For the most part, I agree heartily with your statements. On the topic of the
Civil War, I'd disagree slightly - I'm not sure I agree that the price paid
was worth it, but I appreciate that you've weighed the actual evidence and
concluded otherwise. Most people just accept what they read in their high
school textbook, or cling to "The South will rise again" fantasies.

The reason I drew a comparison to Nazi movies, rather than generic propaganda
films, is the racial nature of the conflict in _Avatar_. The fundamental Big
Lie of Nazism was that Aryans were superior to, and being oppressed by, the
lesser races. The Big Lie of Soviet Communism, on the other hand, was about
the oppression of one _class_ of people by another, and the inevitability of a
classless society.

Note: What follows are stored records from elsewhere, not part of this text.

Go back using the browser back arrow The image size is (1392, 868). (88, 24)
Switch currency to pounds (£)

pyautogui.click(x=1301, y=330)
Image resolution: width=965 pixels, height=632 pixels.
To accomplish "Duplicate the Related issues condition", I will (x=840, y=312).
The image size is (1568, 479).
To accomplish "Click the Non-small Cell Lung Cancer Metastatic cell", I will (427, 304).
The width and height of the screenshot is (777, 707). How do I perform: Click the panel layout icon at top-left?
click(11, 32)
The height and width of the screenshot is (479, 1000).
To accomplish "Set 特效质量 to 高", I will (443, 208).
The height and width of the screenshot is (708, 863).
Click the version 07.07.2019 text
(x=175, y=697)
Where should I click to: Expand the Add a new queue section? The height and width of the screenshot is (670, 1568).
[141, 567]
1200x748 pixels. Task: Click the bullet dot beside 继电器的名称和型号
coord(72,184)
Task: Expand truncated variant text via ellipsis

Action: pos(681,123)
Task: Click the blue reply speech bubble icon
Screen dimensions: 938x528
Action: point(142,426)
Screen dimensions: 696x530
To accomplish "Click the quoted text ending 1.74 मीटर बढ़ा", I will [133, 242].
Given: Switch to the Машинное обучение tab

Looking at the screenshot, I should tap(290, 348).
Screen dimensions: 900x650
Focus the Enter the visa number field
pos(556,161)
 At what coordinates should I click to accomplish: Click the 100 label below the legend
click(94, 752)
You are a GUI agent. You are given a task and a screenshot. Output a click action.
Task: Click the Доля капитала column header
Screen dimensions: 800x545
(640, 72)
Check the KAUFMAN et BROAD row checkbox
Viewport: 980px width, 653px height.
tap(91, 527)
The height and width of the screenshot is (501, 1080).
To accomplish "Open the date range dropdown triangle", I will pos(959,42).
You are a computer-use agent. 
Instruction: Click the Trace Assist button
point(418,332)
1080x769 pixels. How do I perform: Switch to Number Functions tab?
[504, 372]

It has a human universalism that Nazism lacks.

To make my point in another way, the movie could just as easily (speaking as
someone who is not James Cameron) have featured two warring factions of Na'vi
- traditionalist and technological - in which case I probably wouldn't have
drawn the Nazi movie comparison.

And now, I'm off to learn more about the Sengoku period :-)

------
RiderOfGiraffes
Massive, massive spoiler alerts!!

If you haven't seen the film and want to see the film and don't want to know
every detail before-hand, don't read this thread. It (the thread) has taught
me to avoid HN when there's a new film around.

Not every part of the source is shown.